(Stored rows)
--- --- ---

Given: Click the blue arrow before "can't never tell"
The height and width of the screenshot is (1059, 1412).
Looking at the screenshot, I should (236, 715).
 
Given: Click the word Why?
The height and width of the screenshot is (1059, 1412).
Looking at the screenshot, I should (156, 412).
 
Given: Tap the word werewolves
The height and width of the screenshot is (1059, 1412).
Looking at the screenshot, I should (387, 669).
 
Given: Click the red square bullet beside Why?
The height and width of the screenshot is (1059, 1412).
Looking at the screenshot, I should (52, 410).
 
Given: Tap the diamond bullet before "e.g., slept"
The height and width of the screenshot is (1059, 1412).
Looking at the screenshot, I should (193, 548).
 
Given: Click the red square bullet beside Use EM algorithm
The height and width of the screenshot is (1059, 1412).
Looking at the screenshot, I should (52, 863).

--- --- ---

(Your goal)
Format the records from their first line through the line containing "Looking at the screenshot, I should (156, 412)." as a Markdown table with the columns Row and Line, numbering each row. Omit blank lines.

(Written answer)
| Row | Line |
|---|---|
| 1 | Given: Click the blue arrow before "can't never tell" |
| 2 | The height and width of the screenshot is (1059, 1412). |
| 3 | Looking at the screenshot, I should (236, 715). |
| 4 | Given: Click the word Why? |
| 5 | The height and width of the screenshot is (1059, 1412). |
| 6 | Looking at the screenshot, I should (156, 412). |